■ EXERCISE PROMPT ■
Exactly as they appear below, repeat the lines from the one with "Click the vertical scrollbar thumb of" through the one with "Task: Expand the Tretration scope dropdown", and no others.
═══
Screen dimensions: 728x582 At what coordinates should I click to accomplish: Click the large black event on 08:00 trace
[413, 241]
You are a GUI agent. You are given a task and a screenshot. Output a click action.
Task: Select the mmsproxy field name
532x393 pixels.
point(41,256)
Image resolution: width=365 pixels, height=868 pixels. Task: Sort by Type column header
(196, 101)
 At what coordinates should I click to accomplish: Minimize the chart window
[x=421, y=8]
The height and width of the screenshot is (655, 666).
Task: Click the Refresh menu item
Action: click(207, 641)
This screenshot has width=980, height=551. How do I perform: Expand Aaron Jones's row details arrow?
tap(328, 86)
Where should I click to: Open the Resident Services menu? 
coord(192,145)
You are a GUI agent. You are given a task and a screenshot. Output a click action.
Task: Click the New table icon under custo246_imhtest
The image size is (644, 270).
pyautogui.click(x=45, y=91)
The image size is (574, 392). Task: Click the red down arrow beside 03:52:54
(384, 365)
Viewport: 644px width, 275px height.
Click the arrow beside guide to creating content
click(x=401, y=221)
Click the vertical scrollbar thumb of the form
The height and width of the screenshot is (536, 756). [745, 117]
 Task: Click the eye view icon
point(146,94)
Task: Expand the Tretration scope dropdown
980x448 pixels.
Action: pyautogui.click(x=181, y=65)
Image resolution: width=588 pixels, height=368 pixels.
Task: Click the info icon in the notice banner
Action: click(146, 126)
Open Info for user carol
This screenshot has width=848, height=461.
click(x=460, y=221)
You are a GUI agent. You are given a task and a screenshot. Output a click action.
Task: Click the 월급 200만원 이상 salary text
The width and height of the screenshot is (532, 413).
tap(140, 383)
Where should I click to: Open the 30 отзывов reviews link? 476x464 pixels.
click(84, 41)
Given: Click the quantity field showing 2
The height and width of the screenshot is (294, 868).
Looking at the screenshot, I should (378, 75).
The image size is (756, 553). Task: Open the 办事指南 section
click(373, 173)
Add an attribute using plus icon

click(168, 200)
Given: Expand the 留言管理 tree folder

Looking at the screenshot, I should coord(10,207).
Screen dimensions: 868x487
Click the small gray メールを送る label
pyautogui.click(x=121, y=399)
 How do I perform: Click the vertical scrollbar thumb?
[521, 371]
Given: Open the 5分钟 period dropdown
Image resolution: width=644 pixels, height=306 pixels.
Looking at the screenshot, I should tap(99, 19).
═══
■ ANSWER TO THIS PROBLEM ■
Click the vertical scrollbar thumb of the form
The height and width of the screenshot is (536, 756). [745, 117]
 Task: Click the eye view icon
point(146,94)
Task: Expand the Tretration scope dropdown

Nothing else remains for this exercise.